* **Aim of the task**: Drop all images and give the records again exactly.

* **Stored records**:
# # #
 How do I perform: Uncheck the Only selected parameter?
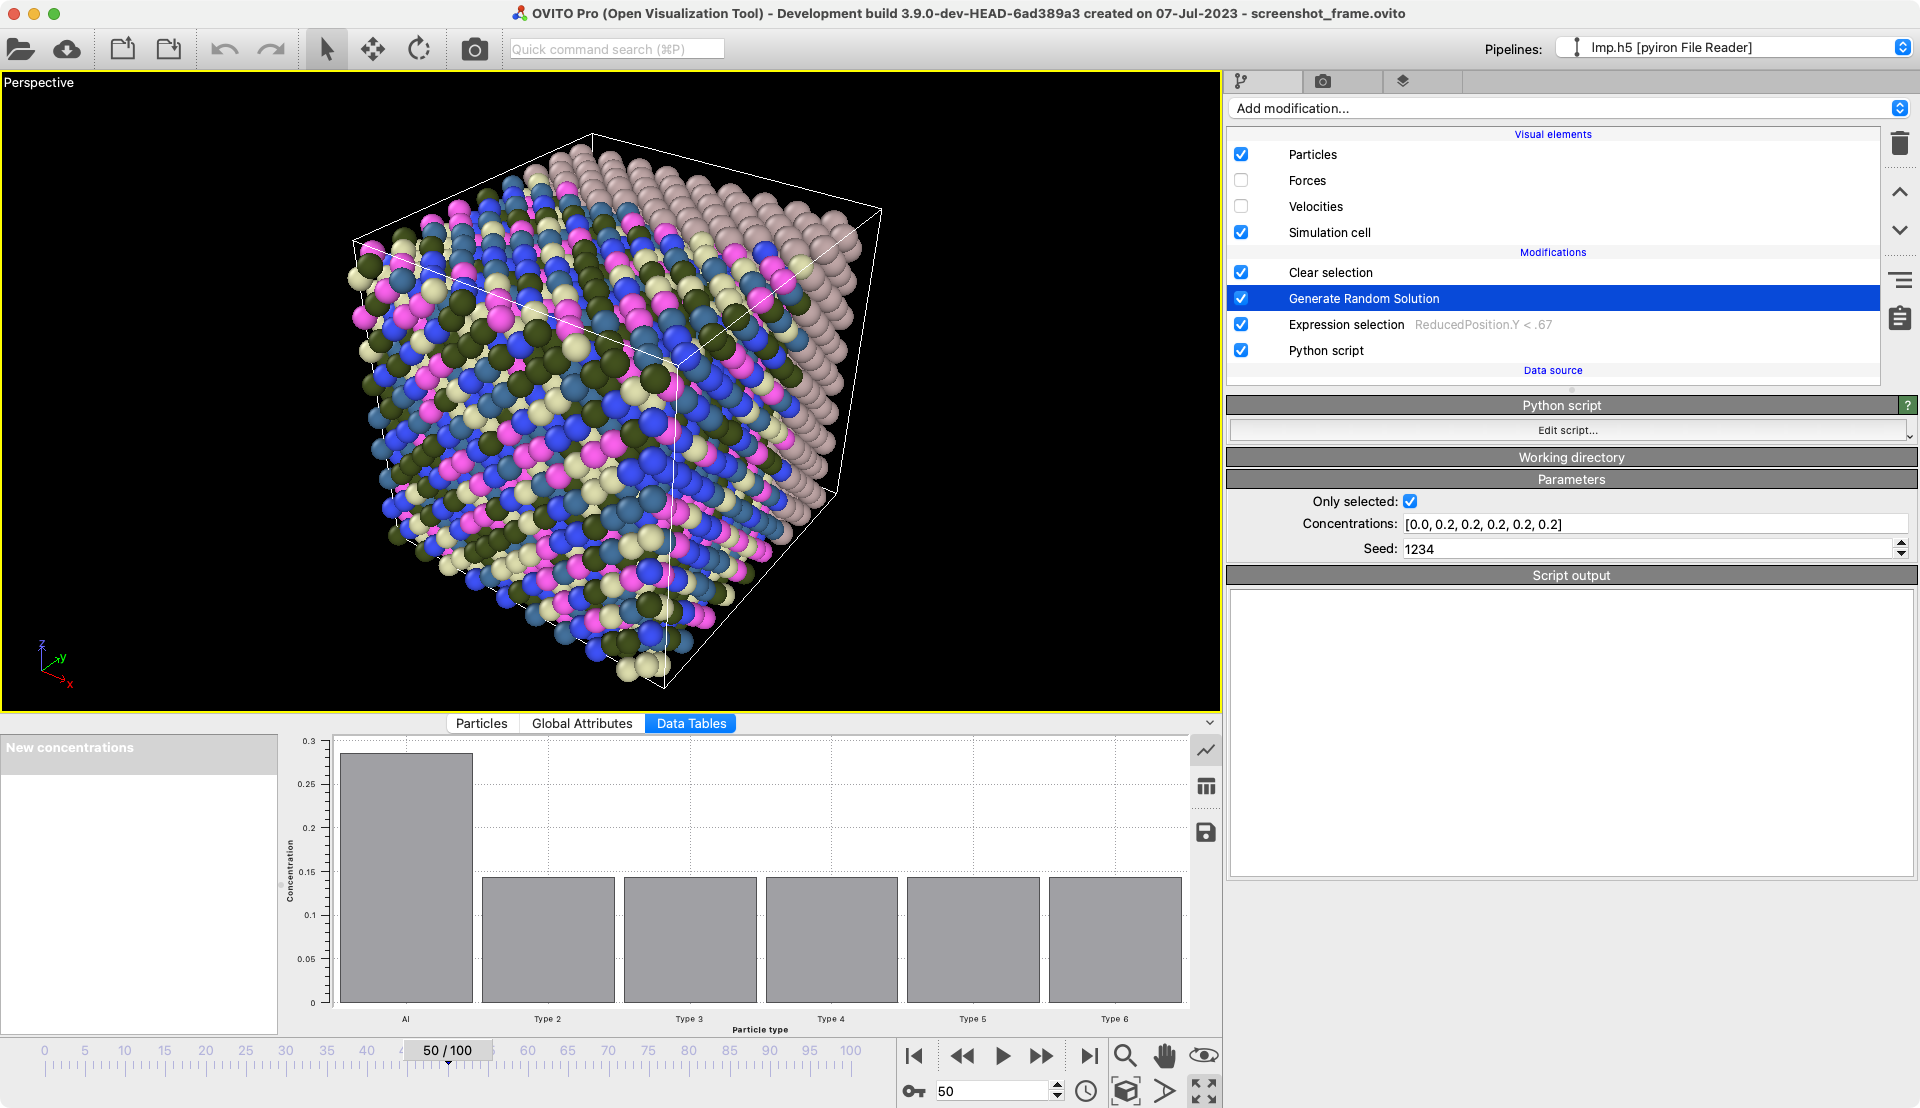tap(1410, 502)
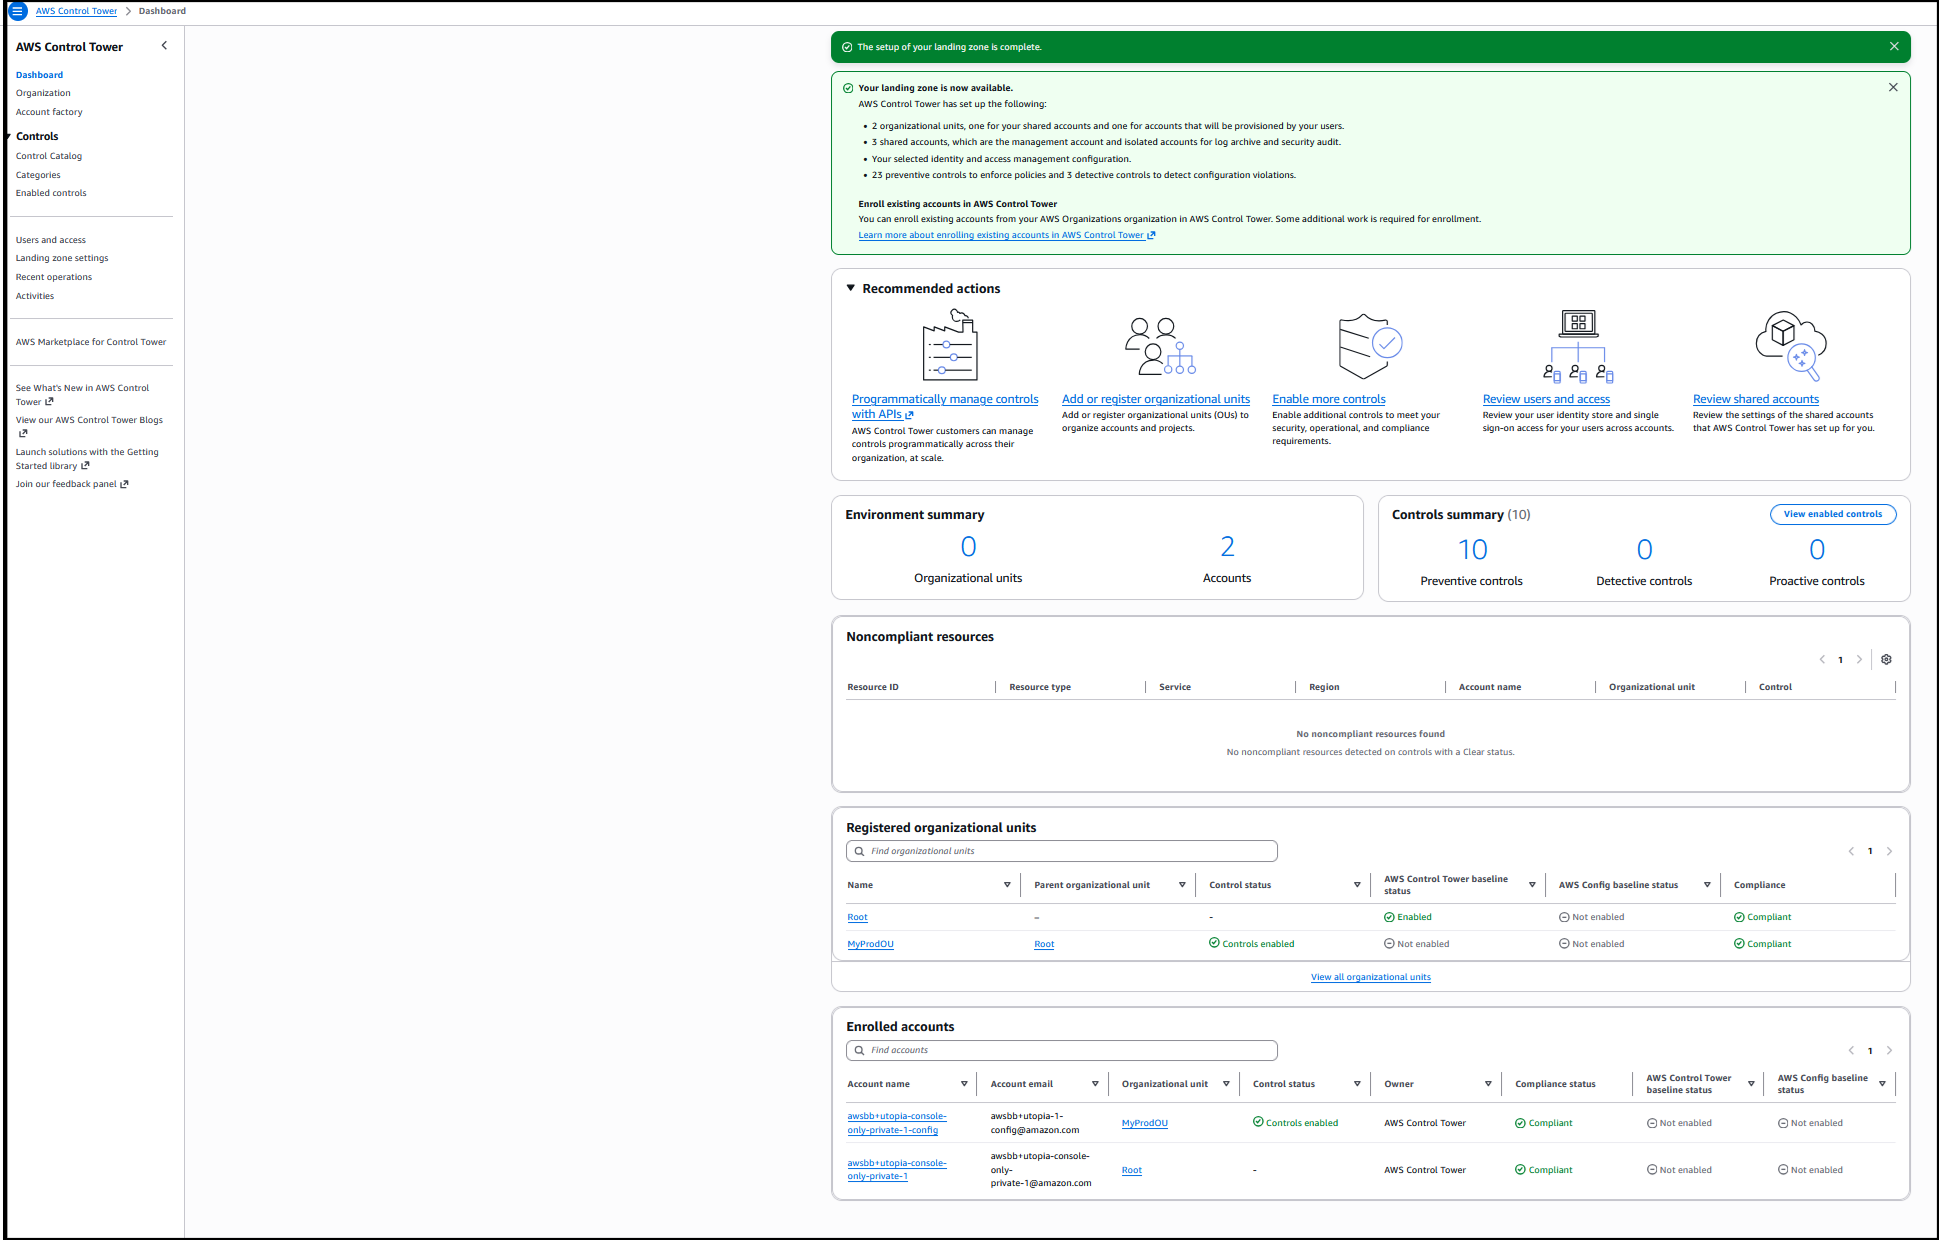Click the Add organizational units people icon
This screenshot has height=1240, width=1939.
[1159, 346]
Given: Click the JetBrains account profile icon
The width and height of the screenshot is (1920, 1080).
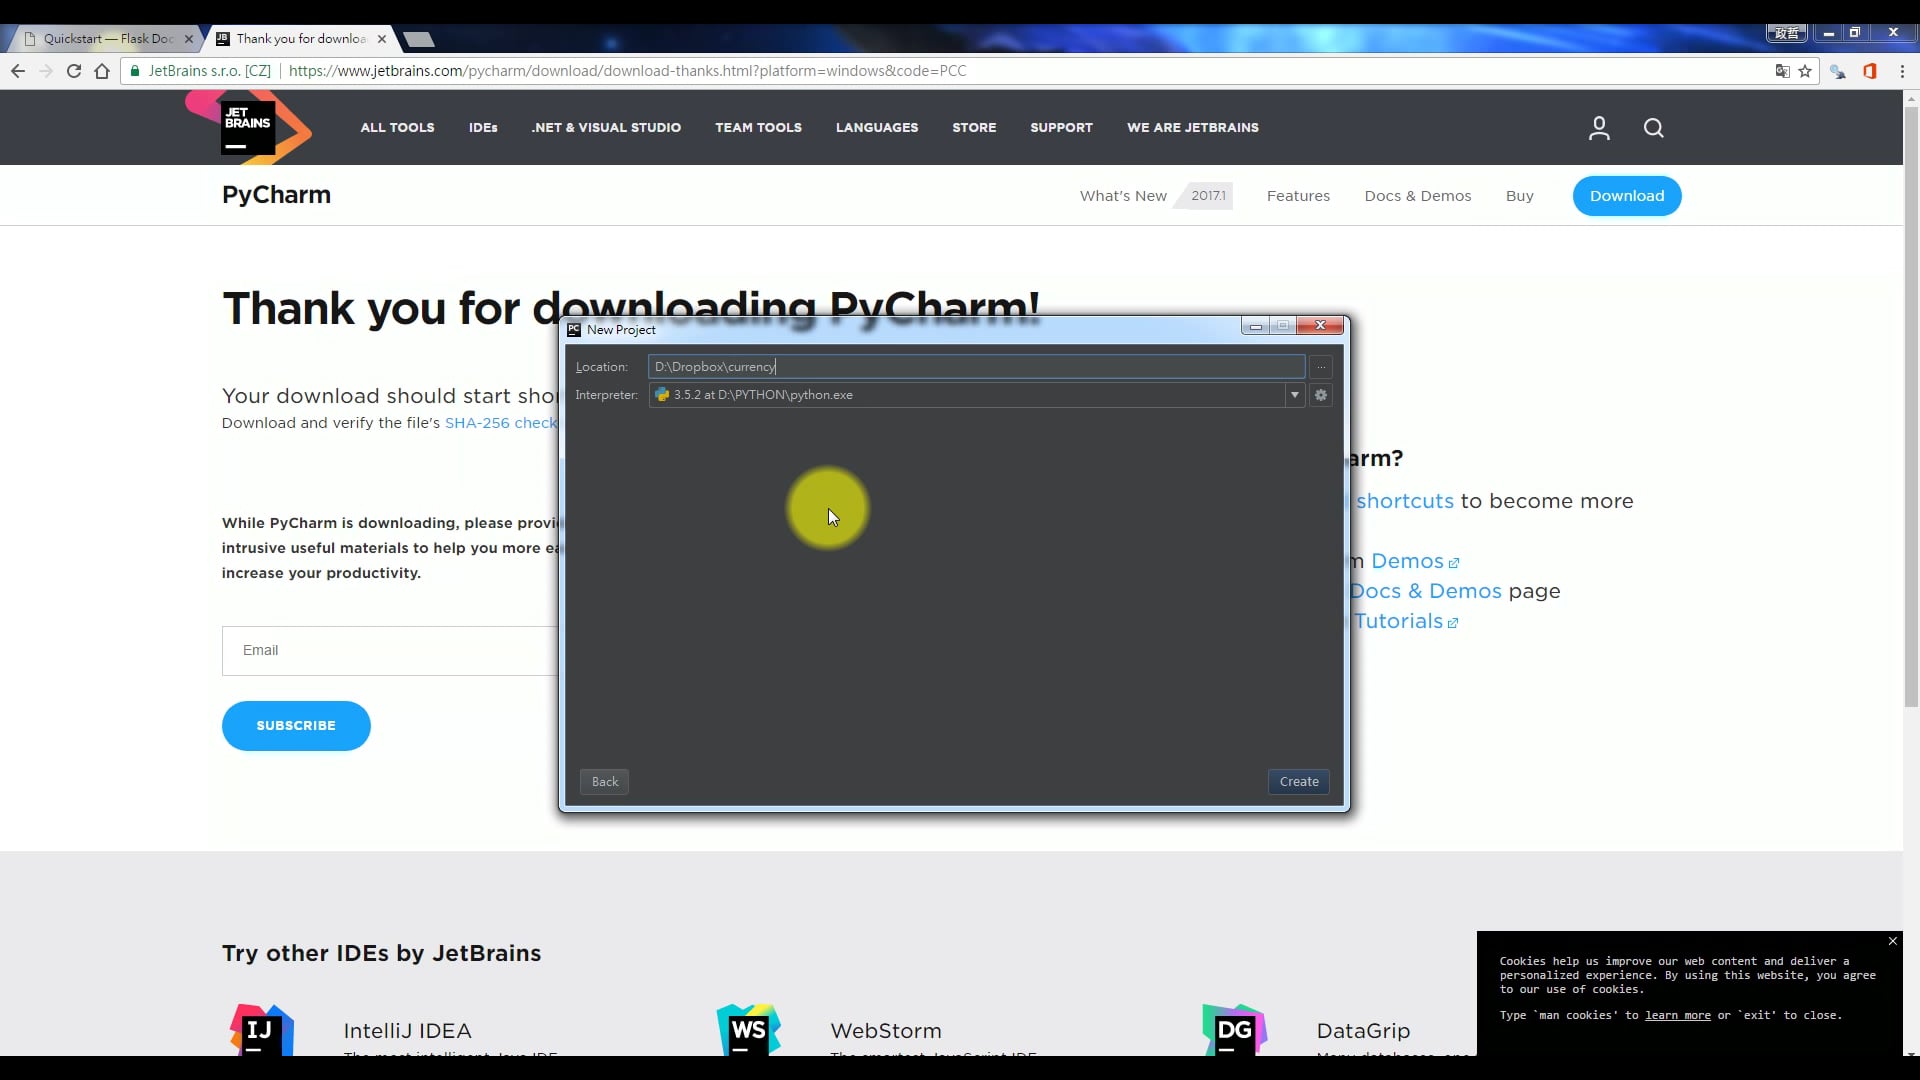Looking at the screenshot, I should 1599,128.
# # #
* **Solution below**:
 How do I perform: Uncheck the Only selected parameter?
tap(1410, 502)
Click the Add organizational units people icon
This screenshot has height=1240, width=1939.
[1159, 346]
Given: Click the JetBrains account profile icon
The width and height of the screenshot is (1920, 1080).
Looking at the screenshot, I should 1599,128.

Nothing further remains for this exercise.